The wagon did not appear, and for a moment he cherished the wild hope that it had broken a wheel or become snagged in the trees, and that the Indians would be unable to move it. The sun rose, warming the meadow, and still Joe stared up the hill. After an eternity he saw what he had prayed he would not see. The upper third of the wagon's canvas top was silhouetted against the trees, and smoke was pouring from it. Joe turned to find Winterson and Ellis at his elbow.
He said vaguely, "It might miss the house."
But he knew that it would not. The besiegers had their one great opportunity and they would not waste it.
Joe's hand tightened around the breech of his rifle, and for a second he thought he must have shot. But the shot came from the top of the hill, near the wagon, and it was followed by a volley that was in turn followed by the barking of revolvers.

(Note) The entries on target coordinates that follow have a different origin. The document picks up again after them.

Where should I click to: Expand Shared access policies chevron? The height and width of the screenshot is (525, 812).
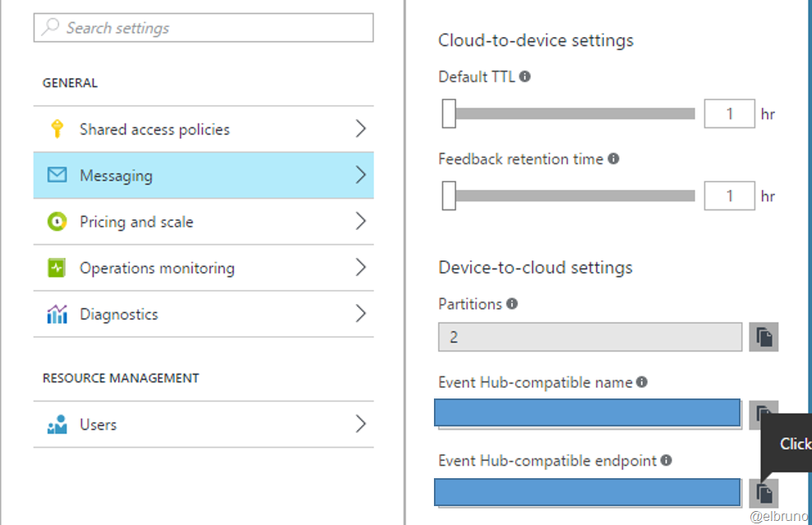360,129
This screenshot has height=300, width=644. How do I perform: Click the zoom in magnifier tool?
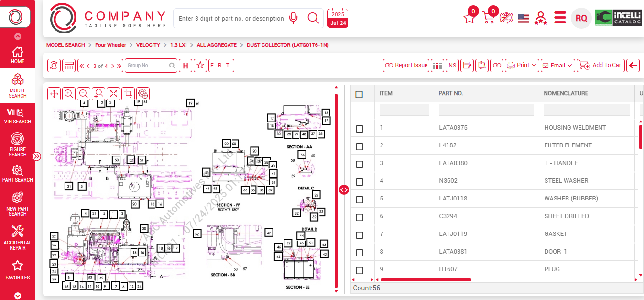click(x=69, y=94)
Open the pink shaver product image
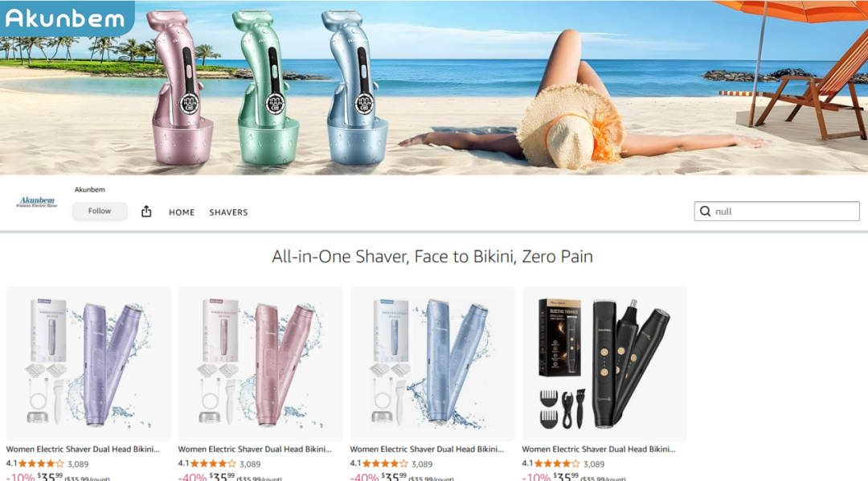 pos(260,364)

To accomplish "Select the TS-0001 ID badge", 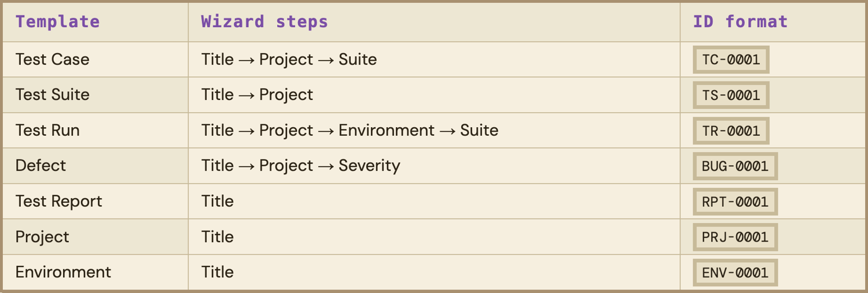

They waited, wondering, and after fifteen minutes, while the burning wagon continued to smoke, they saw the horsemen come down the hill. They were nine men, riding at a walk, and they herded Joe's mules and Ellis's and Winterson's horses ahead of them.
Joe breathed, "God Almighty!"
It was a prayer, not a curse, and he flung the door open to go out and meet these horsemen who had appeared so providentially.
"Told you I'd come!" Sergeant Dunbar called. "Told you I'd come as soon as my hitch was up! I brought a wagon train through with me and they told us at Camp Axton that you were here. We smelled smoke and figured the rest."
His arm around Martha, Henry Winterson stood just behind Joe and both their faces wreathed in smiles. Emma came, and the younger children ran with open arms toward this man who had been their playmate at Fort Laramie. Joe looked through the cabin's door to see Barbara and Ellis in a lovers' embrace. He grinned; they thought they could not be seen.
"Get down!" Joe sang out. "Get down and come on in! Where are your wagons?"